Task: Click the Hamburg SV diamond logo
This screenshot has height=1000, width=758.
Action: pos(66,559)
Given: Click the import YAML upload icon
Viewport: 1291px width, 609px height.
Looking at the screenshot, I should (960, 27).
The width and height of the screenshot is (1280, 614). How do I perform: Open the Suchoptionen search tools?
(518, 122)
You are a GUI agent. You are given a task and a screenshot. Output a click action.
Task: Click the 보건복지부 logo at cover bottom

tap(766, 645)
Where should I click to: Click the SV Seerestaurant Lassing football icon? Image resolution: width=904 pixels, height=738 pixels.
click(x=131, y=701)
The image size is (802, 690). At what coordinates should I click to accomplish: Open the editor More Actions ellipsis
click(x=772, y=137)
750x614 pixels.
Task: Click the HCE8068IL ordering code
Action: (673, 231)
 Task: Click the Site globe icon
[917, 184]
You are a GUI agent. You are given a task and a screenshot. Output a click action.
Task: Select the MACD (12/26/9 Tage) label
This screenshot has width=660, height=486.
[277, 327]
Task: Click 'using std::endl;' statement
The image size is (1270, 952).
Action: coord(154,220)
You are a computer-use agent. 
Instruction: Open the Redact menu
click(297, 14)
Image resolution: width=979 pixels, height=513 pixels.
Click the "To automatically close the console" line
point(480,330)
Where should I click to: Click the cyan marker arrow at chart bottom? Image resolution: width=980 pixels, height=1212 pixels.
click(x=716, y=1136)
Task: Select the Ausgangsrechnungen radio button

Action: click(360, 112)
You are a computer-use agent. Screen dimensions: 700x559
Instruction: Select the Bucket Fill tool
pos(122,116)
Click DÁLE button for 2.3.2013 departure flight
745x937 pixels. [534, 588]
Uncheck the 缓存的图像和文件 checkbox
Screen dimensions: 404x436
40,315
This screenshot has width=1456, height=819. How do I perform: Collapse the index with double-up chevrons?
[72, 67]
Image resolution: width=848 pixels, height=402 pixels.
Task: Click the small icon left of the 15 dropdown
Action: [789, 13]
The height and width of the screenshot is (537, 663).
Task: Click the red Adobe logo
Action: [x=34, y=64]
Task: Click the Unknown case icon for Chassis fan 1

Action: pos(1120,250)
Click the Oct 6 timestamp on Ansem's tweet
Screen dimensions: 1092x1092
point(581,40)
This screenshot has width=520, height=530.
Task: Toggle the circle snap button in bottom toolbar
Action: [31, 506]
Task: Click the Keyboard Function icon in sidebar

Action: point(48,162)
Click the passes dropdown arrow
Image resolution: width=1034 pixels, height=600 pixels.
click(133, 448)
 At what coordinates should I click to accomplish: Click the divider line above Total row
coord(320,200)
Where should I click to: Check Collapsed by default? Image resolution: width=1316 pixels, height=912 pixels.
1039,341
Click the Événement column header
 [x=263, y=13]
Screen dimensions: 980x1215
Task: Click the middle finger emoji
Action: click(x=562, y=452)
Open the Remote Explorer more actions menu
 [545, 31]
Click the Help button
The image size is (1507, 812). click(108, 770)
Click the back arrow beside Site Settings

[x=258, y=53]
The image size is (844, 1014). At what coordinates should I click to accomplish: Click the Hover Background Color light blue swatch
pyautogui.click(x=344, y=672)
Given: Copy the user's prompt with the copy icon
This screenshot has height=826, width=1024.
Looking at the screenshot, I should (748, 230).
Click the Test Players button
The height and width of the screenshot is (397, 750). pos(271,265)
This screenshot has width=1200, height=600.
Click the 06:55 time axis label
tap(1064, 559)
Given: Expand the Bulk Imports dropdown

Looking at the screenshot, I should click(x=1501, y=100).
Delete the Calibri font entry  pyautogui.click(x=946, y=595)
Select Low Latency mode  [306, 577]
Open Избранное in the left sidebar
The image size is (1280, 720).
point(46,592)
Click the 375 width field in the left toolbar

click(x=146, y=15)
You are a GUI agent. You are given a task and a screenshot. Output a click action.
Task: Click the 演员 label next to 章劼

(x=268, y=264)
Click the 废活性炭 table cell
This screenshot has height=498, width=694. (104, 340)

-=-=-=-=-

• **What you are asked to do**
Can you quote the material above word for word, from the line that contains "The image size is (802, 690)." through the line that contains "click(133, 448)", including both of those lines?

• **Final answer**
The image size is (802, 690). At what coordinates should I click to accomplish: Open the editor More Actions ellipsis
click(x=772, y=137)
750x614 pixels.
Task: Click the HCE8068IL ordering code
Action: (673, 231)
 Task: Click the Site globe icon
[917, 184]
You are a GUI agent. You are given a task and a screenshot. Output a click action.
Task: Select the MACD (12/26/9 Tage) label
This screenshot has width=660, height=486.
[277, 327]
Task: Click 'using std::endl;' statement
The image size is (1270, 952).
Action: coord(154,220)
You are a computer-use agent. 
Instruction: Open the Redact menu
click(297, 14)
Image resolution: width=979 pixels, height=513 pixels.
Click the "To automatically close the console" line
point(480,330)
Where should I click to: Click the cyan marker arrow at chart bottom? Image resolution: width=980 pixels, height=1212 pixels.
click(x=716, y=1136)
Task: Select the Ausgangsrechnungen radio button

Action: click(360, 112)
You are a computer-use agent. Screen dimensions: 700x559
Instruction: Select the Bucket Fill tool
pos(122,116)
Click DÁLE button for 2.3.2013 departure flight
745x937 pixels. [534, 588]
Uncheck the 缓存的图像和文件 checkbox
Screen dimensions: 404x436
40,315
This screenshot has width=1456, height=819. How do I perform: Collapse the index with double-up chevrons?
[72, 67]
Image resolution: width=848 pixels, height=402 pixels.
Task: Click the small icon left of the 15 dropdown
Action: [789, 13]
The height and width of the screenshot is (537, 663).
Task: Click the red Adobe logo
Action: [x=34, y=64]
Task: Click the Unknown case icon for Chassis fan 1

Action: pos(1120,250)
Click the Oct 6 timestamp on Ansem's tweet
Screen dimensions: 1092x1092
point(581,40)
This screenshot has width=520, height=530.
Task: Toggle the circle snap button in bottom toolbar
Action: [31, 506]
Task: Click the Keyboard Function icon in sidebar

Action: point(48,162)
Click the passes dropdown arrow
Image resolution: width=1034 pixels, height=600 pixels.
click(133, 448)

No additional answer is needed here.